Between rounds, you watch an unflappable Kenyan servant setting up a row of three pineapples, and you see the pineapple on the left explode just as he finishes placing one to the right. He barely twitches. He’s used to it. You don’t see Jock or Jack’s response, but you know there must have been some concern over the incident. If their aim had faltered, there would have been the trouble of finding a new servant.

The film is an odd duck – it’s too reserved to work as juicy pulp fiction and far too mordant to serve as a morality play, at least not the kind where you enjoy the immorality before the comeuppance. It revels in upper class misbehaviour while pointing out that everyone involved is long past enjoying it. Even sin has a best-before date. Forbidden fruit is best before it dries up and wrinkles. Or rots and starts to smell.

That also sums up most of the Happy Valleyers: they’re long past withering on the vine and a few of them are steps away from all-out (if well dressed) mummification.
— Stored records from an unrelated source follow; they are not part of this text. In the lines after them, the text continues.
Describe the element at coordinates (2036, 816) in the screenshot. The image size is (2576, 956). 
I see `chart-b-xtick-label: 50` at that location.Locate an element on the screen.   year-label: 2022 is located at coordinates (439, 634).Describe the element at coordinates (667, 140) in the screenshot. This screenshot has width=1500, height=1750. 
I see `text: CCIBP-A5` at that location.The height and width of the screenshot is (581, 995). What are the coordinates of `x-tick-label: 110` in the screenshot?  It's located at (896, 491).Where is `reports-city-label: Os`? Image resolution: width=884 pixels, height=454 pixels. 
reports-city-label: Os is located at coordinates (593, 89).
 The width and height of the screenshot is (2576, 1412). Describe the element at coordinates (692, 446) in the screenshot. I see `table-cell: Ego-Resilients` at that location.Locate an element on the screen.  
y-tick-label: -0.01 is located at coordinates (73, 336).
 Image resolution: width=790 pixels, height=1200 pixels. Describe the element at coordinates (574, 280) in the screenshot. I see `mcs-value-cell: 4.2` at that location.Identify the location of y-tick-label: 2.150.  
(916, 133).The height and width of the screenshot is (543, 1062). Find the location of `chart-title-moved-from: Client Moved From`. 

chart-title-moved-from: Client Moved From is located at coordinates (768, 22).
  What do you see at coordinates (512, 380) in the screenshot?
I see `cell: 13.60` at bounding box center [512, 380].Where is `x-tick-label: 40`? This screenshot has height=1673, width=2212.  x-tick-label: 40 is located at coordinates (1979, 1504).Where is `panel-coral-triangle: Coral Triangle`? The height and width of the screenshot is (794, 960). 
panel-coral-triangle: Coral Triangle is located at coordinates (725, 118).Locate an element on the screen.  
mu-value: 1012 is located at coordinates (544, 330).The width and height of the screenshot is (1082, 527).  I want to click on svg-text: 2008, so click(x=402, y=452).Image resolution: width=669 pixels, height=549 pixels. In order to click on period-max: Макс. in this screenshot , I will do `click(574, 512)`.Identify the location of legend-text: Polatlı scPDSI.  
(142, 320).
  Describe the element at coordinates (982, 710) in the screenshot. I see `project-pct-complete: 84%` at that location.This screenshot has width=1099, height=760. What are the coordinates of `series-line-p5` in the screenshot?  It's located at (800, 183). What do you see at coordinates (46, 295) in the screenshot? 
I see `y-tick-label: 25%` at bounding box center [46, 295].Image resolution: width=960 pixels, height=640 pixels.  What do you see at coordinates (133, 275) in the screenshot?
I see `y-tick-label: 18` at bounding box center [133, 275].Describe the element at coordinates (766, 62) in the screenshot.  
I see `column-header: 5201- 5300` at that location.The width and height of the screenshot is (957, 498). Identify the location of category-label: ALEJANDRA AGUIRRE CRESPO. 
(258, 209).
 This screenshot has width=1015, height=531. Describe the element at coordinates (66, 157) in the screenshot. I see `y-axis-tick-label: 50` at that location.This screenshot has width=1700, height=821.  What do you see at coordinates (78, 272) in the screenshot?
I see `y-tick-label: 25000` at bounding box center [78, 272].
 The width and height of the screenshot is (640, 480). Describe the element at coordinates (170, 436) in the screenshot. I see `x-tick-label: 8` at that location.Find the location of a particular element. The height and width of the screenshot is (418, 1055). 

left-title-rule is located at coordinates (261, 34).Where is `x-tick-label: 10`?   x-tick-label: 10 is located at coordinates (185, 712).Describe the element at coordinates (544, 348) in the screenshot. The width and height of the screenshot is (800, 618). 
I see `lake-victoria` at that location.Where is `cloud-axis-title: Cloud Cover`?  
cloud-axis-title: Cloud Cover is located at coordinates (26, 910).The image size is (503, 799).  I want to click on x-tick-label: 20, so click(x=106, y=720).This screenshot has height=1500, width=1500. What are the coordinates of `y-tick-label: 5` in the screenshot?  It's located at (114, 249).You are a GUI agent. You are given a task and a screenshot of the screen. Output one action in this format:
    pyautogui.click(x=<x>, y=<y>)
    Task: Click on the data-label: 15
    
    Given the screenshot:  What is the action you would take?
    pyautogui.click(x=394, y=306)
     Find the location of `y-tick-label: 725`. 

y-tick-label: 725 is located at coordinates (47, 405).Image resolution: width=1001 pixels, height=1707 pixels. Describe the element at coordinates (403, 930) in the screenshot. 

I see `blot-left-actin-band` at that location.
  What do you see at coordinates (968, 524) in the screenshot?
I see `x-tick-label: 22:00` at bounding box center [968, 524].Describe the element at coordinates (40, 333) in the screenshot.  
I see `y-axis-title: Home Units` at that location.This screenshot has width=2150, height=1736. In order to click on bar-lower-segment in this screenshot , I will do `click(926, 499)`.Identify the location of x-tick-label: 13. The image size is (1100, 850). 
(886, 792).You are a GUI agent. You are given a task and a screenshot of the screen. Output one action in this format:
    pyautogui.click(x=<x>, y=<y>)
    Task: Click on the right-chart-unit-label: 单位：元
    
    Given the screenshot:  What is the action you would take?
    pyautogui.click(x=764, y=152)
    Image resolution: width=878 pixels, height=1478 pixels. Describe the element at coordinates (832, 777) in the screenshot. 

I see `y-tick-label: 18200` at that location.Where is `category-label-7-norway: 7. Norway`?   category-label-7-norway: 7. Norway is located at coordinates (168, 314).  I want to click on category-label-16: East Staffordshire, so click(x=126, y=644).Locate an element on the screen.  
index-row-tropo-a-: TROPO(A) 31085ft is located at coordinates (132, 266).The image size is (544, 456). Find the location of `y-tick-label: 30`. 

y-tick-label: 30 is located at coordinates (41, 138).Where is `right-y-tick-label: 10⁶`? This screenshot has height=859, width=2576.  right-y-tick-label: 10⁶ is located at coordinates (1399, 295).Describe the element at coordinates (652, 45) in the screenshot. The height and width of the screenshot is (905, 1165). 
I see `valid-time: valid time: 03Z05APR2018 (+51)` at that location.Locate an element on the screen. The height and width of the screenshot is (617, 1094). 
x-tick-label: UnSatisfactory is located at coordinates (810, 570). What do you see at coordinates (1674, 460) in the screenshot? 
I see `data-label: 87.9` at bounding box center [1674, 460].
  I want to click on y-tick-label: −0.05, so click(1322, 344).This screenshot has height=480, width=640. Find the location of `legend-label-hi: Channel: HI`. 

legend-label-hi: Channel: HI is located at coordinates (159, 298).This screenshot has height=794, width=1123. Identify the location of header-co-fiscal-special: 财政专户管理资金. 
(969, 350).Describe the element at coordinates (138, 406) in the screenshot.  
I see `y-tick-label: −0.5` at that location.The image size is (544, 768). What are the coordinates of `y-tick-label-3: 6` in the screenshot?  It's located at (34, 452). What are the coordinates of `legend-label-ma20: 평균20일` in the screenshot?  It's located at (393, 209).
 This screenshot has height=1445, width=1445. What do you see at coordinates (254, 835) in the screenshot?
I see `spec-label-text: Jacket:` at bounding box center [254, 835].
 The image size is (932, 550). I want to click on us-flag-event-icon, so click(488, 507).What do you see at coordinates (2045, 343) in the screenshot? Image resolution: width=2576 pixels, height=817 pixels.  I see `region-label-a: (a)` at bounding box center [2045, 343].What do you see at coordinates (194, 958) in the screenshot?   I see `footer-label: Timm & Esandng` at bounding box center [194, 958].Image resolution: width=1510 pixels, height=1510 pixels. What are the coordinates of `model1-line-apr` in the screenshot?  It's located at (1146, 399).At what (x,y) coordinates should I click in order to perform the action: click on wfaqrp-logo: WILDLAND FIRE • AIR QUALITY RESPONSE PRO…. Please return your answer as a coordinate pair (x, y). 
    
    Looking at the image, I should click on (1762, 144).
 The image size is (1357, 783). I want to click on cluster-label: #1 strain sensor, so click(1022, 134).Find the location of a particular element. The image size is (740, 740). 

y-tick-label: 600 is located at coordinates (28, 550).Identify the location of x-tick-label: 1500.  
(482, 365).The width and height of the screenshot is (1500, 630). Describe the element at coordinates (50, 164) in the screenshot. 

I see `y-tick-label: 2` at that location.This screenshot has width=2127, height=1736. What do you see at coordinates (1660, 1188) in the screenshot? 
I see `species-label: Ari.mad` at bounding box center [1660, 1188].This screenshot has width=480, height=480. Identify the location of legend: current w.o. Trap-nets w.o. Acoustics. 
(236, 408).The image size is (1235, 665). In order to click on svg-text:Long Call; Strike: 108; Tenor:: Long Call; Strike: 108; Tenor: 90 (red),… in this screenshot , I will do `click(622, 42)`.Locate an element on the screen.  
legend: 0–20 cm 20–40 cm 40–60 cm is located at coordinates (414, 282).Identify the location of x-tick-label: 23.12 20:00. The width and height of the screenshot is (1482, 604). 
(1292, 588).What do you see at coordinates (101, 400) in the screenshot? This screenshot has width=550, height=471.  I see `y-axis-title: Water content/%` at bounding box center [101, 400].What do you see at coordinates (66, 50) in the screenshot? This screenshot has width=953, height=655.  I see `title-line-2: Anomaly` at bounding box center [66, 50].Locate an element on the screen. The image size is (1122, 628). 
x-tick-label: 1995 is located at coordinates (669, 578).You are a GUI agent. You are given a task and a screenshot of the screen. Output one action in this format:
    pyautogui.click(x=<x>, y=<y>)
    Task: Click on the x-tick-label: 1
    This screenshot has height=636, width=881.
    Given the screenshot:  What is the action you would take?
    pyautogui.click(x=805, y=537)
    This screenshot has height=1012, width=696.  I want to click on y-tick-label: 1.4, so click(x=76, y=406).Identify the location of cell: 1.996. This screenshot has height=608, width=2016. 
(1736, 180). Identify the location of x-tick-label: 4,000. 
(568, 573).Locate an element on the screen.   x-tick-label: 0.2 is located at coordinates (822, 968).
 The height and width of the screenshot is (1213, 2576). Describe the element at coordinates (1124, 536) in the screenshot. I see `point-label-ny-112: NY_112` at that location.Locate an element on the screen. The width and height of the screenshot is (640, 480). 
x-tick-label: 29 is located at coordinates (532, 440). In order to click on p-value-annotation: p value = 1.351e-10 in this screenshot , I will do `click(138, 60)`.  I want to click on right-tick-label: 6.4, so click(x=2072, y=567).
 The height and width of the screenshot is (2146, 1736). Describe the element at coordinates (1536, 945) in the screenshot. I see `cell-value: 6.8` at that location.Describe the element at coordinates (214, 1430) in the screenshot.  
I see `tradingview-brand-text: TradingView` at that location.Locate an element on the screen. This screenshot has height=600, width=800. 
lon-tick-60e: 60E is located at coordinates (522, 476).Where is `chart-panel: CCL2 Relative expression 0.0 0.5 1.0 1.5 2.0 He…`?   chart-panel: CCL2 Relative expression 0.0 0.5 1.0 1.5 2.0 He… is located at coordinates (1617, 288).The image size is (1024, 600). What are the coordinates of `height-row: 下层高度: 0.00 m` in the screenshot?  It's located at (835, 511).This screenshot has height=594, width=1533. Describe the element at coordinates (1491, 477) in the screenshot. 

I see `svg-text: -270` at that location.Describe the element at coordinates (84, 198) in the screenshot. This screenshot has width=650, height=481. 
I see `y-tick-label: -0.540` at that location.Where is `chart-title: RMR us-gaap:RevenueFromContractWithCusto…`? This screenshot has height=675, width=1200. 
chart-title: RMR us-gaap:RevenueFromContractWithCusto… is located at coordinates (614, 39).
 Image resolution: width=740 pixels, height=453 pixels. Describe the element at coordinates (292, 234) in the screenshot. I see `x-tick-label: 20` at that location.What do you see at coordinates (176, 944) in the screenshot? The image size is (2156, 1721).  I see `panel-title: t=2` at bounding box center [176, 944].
Live fast, die young, make a great looking corpse is the exception; Get bored, get old, get a closed casket by popular demand is all too often the rule. Diana finally twigs to this fact and you're left with the impression that she'll get out alive, if not proud.

The rest of the expatriate nosferatu are probably lost causes, but they're rather charming in an undead sort of way. You almost want to tell them to get into the sun occasionally, cut down on the cigarettes and gin and for God’s sake, stop trying to have fun. It's never been a forte of the British upper classes. They're simultaneously too well-bred and inbred to do it properly. They've done their best, but the fun's gone off and it's gotten all lumpy.